As we’re all aware, the “economic downturn” has had a profound impact on the thermal-processing industry over the past several years. Has the economy fully recovered? While that has yet to be proven conclusively, some industries (alternative-energy, medical, natural gas, aerospace and automotive) have experienced improvement or growth, be it large or small. As a result, some technology areas unique to thermal processing are showing promise. The following industries utilize these technologies, which have the potential to help your business recover going forward in 2011.
This industry is booming, mainly because it includes wind energy and nuclear. The U.S. wind industry installed nearly 10,000 megawatts (MW) of new generating capacity in 2009. Despite a slow start in 2010, the future remains bright. The House of Representatives passed The American Clean Energy and Security Act, which contains a requirement for 20% renewable electricity by 2020. In addition, the American Wind Energy Association is attempting to increase the annual funding for wind-energy research and development at the Department of Energy (DOE) and other federal agencies to $217 million over the course of the next three to five years.
As far as technologies to watch for the wind market, induction hardening is being used to harden pieces of equipment essential to the industry such as ring gears, slewing rings and bearing races. The process transforms the surface material’s metallurgical structure through a well-controlled sequence of induction heating and rapid cooling.

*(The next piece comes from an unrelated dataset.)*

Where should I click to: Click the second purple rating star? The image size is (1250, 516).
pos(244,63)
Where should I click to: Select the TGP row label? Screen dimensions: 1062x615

According to the Nuclear Energy Institute, nuclear energy currently provides 20% of the country’s electricity and is its top source of emission-free electricity. The industry, worldwide, is set to grow. The International Atomic Energy Agency anticipates 70 new nuclear plants in the next 15 years. The news is good domestically, too. The House of Representatives recently approved the Nuclear Energy Research and Development Act of 2010, which authorizes the DOE to fund advanced research and development programs on various aspects of nuclear energy.
Fuel-pellet sintering is a process with potential for the nuclear industry. Sintering of fuel pellets significantly increases their density. The process takes place by solid-state diffusion in the temperature range of 3060-3270°F for a period of up to five hours. Walking-beam and pusher-style furnaces are common, being electrically heated with high-purity alumina refractory brickwork in the high-temperature zones. Pellets are placed in molybdenum boats (trays).